After 1944, British and American services reported on visits of members of the {Tito's] Yugoslav military mission in Rome to the Vatican State Secretariat. »They reported that members of the Yugoslav military mission were maintaining connections with Draganović, and visiting the Institute of St. Hyeronimus -- known as the center of Vatican's support for the Ustashe and later the HQ for the 'ratlines'. Certain priests would visit the Yugoslav military mission, while Mission members Arso Milatović continued communication with Draganović later«, says Dr. Živojinović.

The most wanted Nazi criminals could escape justice because Draganović obtained the lists of those to be arrested, and helped them escape across the ocean. The Counter-Intelligence Corps discovered the »ratlines« only in 1947.

»Agent William Gowan discovered that a well-organized network of Nazi emigres from Central and Eastern Europe operated on the edge of Vatican and received secret aid and support from a small but powerful group of conspirators, including the Pope Pius XII personally« -- revealed in 1991 the former U.S. intelligence officer in the Vatican and U.S. state prosecutor John Loftus.

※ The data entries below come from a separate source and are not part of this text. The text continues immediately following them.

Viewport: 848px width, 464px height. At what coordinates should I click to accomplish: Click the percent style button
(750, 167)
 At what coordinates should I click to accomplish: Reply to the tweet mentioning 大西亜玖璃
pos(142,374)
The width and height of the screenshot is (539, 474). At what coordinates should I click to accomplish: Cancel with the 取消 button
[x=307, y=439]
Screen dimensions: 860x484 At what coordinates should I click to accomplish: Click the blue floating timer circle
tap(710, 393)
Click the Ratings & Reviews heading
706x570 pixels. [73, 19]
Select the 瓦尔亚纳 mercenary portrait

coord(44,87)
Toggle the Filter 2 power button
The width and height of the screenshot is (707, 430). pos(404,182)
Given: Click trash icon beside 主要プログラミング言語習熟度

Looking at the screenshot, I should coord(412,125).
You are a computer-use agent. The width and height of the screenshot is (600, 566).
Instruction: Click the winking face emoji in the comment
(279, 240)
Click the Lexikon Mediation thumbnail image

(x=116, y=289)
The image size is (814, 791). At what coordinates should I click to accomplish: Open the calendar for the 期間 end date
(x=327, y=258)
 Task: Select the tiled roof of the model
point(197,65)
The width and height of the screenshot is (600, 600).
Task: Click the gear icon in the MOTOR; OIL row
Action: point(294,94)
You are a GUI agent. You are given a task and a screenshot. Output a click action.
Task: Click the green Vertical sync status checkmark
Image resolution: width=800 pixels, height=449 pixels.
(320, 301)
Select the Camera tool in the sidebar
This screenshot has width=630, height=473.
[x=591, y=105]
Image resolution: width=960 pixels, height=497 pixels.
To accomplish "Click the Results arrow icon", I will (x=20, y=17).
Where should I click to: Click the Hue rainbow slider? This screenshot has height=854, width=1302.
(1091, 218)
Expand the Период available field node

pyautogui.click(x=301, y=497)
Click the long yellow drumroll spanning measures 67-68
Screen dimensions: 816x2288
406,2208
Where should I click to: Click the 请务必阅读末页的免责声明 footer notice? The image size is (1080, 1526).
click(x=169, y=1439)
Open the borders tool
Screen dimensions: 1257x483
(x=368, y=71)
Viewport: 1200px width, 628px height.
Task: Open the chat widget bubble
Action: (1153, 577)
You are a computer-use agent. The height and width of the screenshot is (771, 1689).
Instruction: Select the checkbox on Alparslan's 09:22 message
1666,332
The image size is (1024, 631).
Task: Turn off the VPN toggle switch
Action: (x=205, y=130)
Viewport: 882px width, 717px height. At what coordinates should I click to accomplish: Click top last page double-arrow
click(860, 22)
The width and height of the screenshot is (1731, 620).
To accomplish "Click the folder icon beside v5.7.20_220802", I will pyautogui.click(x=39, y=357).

By then [1947] the »ratlines« were fully operational, smuggling out Nazis and the Ustashe through the Institute of St. Hyeronimus. The print shop at the Croatian Brotherhood of St. Hyeronimus produced the false documents for some 30 000 Hitler's henchmen and their allies, potential assets of the West in the coming war against the USSR.

As for Intermarium, the project was stopped by Stalin, who told his American allies in Yalta he would never allow the resurrection of Austria-Hungary. However, the idea was revived at the end of the XX century, this time as a regional conglomerate of small and medium states between Russia and Germany, for the sake of »efficient planning of mutual defense«. The key role was once again envisioned for Poland, where the idea of Intermarium was first proposed after the Polish-Soviet War of the 1920s...

[1] For the policies and goals of Maček and his Croatian Peasant Party, see here.
[2] Colonel Mihailović (promoted to General by the Yugoslav government in exile) was a guerrilla fighter in charge of the royalist resistance, which both resisted Croat massacres of Serb civilians and disrupted German war effort in occupied Serbia (see here).
[3] At the time, Stepinac was the chief vicar of the Ustasha Army.
[4] Where Stepinac was under house arrest at the time.